Il ne faut pas croire que la géothermie soit une source d’énergie découverte suite au choc pétrolier des années 70.

L'énergie géothermique est la chaleur issue des profondeurs de la terre.

Elle a de tout temps été utilisée par les hommes ; mais ce n'est qu'à la fin du XIXe siècle que cette énergie a été "redécouverte" et appliquée à une échelle industrielle.

Avec l’apparition des premières civilisations, à partir de 3500 avant JC, la pratique des bains thermaux et l’utilisation des boues thermominérales deviennent de plus en plus fréquentes.

Au cours du premier millénaire de l’ère chrétienne, les établissements thermaux constituent d’importants lieux de rencontre, donc de conversation et d’échange d’idées.

Au cours du second millénaire, les établissements thermaux et de loisirs se multiplient dans toutes les régions du monde et notamment dans les îles volcaniques telles que l’Islande, le Japon et la Nouvelle-Zélande.

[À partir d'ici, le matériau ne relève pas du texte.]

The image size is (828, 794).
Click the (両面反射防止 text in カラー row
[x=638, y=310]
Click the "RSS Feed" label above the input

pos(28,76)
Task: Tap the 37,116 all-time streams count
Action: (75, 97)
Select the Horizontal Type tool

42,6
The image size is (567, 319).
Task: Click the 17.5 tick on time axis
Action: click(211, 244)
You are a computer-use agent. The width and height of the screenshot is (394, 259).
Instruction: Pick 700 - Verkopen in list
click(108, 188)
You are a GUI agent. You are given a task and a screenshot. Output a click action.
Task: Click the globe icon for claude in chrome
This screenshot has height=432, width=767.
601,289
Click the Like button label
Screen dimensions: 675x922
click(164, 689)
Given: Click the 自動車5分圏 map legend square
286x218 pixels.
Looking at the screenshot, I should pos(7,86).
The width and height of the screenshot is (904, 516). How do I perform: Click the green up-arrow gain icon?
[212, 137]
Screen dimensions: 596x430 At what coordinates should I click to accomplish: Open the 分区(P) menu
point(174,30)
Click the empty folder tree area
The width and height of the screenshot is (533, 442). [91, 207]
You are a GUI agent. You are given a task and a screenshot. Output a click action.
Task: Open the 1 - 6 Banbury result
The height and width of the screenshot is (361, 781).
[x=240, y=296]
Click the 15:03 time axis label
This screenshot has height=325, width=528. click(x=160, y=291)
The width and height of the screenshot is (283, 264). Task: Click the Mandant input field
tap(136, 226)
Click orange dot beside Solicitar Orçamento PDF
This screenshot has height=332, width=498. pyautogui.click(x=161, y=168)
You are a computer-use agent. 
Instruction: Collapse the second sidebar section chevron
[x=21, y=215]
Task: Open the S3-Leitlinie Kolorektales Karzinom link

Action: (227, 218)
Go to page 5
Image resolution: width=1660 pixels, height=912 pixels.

Le territoire de l’Islande se situe sur une zone de friction entre deux plaques tectoniques, l’eurasienne et la nord-américaine.



Ce sous-sol mouvementé est la cause de la forte activité volcanique de l’île qui se traduit, entre autres, par l’abondance de geysers et de sources thermales. D’où le surnom de terre de glace et de feu fréquemment donné à l’île.



La température du sous-sol augmente en effet avec la profondeur, de 3°C tous les 100 mètres en moyenne. 

Les variations sont très importantes selon les sites.

Pour utiliser cette source d'énergie, plusieurs procédés sont utilisés :

- de l'eau chaude est prélevée dans les nappes souterraines,

- de l'eau froide est injectée dans les roches profondes et chaudes, puis,  de nouveau pompée pour être utilisée.

 

                                                                        Centrale de Hellisheiði

L’histoire énergétique du pays commence en 874, lorsque des Vikings, sous la conduite de Ingolfur Árnason, décident de s’établir sur cette île déserte. Dès lors, durant plus de 800 ans, la population utilisera uniquement le bois et la tourbe comme moyen de chauffage. Les premiers immigrants d'Islande transportaient l'eau des sources chaudes jusqu'à leurs abris par l'intermédiaire de conduits de bois. Les plus anciens vestiges connus en rapport avec la chaleur terrestre sont des objets en pierre volcanique taillés (outils ou armes), datant du troisième âge glaciaire, il y a 15 à  20 000 ans, et trouvés au Japon.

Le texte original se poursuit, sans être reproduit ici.